BACKGROUND: Validated syncope risk scores were aimed to predict a cardiac etiology and are mainly used in the decision of hospital admission. Whether these scores could also predict the outcomes of inpatient cardiac evaluation is unknown and was the subject of our study. METHODS: This was an observational study including consecutive patients admitted for syncope evaluation. All patients completed prolonged electrocardiogram monitoring and an echocardiography before discharge. The area under the receiver-operating characteristic curve (AUC) was used to evaluate the ability of validated risk scores to predict positive inpatient findings. Subsequently, a multivariate regression was performed to identify independent predictors for positive cardiac evaluation, which were then incorporated into the best predictive risk scores. RESULTS: Three hundred ninety-seven patients were included, 56 (14%) with a positive inpatient cardiac evaluation. The Osservatorio Epidemiologico sulla Sincope Lazio and Canadian Syncope Risk Score achieved the largest AUC (0.701, 95% confidence interval [CI] 0.63-0.77 and 0.694, 95% CI 0.62-0.77, respectively). Yet, all scores provided relatively high sensitivity with low specificity. Multivariate regression revealed age ≥75 (adjusted odds ratio 3.50, 95% CI 1.5-7.9) and abnormal cardiac auscultation (adjusted odds ratio 4.79, 95% CI 2.5-9.1) to be independent predictors.

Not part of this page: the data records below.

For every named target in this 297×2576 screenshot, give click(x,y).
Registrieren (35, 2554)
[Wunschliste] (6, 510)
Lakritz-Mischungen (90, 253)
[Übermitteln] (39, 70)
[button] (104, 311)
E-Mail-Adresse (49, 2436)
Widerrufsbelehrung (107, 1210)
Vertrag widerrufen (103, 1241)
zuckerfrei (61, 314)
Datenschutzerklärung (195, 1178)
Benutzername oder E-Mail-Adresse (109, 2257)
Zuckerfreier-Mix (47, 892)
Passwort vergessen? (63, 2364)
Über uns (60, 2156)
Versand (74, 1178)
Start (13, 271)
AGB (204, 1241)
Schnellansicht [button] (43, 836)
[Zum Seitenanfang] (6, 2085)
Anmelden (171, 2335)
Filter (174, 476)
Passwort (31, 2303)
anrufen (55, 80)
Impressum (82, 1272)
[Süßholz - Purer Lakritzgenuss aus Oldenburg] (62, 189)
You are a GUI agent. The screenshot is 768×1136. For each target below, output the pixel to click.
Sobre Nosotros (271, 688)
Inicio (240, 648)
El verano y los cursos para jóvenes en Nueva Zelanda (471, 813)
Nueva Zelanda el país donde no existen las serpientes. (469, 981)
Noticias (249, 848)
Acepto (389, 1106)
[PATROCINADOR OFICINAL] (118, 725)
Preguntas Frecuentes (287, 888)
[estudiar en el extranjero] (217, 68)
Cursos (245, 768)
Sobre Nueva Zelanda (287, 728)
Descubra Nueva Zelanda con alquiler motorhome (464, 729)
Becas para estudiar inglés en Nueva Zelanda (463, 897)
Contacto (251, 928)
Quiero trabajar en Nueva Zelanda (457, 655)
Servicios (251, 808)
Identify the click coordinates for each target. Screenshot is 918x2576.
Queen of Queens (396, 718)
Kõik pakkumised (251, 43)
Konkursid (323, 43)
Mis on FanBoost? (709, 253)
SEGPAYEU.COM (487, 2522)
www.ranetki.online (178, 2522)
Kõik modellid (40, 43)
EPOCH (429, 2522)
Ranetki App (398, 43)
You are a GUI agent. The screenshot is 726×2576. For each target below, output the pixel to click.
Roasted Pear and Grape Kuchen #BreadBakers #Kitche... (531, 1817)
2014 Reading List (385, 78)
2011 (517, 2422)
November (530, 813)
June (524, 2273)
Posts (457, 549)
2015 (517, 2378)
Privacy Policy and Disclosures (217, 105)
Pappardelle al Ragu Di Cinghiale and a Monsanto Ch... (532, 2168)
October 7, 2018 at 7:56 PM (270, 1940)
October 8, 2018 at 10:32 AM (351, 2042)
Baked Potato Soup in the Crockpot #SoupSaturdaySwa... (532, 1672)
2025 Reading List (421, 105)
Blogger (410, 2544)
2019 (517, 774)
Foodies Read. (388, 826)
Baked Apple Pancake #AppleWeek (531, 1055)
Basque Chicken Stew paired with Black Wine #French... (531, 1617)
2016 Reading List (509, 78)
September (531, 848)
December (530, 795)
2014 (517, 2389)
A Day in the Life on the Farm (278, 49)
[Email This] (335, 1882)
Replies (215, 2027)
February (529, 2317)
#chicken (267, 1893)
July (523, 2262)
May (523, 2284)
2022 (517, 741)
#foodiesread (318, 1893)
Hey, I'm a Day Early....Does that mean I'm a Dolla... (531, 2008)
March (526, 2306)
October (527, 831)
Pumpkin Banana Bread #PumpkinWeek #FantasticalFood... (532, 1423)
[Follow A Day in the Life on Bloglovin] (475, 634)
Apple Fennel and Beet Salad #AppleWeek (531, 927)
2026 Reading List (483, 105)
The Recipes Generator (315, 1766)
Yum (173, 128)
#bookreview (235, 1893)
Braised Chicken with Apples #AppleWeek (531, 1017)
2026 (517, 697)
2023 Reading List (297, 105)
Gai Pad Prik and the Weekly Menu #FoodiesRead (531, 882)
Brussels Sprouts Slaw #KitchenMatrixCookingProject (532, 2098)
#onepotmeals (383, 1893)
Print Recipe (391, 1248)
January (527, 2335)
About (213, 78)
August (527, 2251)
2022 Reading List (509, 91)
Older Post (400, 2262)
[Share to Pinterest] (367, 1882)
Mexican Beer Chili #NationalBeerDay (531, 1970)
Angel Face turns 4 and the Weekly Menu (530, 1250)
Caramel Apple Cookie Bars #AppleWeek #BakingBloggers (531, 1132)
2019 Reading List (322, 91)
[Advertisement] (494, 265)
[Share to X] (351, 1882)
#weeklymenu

Incorporating these factors led to a significantly higher prediction ability of the Osservatorio Epidemiologico sulla Sincope Lazio (AUC of 0.787, P < .01) and Canadian Syncope Risk Score (AUC 0.778, P < .01) modified scores. CONCLUSIONS: Current syncope risk scores provide limited prediction ability for the outcomes of inpatient cardiac syncope work-up. One should specifically consider age > 75 years and either cardiac murmur or irregular heart rate on examination very significant in implying a cardiac etiology for syncope. Although these factors may be obvious, current risk scores can be interpreted in such a fashion that ignores the importance of findings extracted from a good history and physical examination.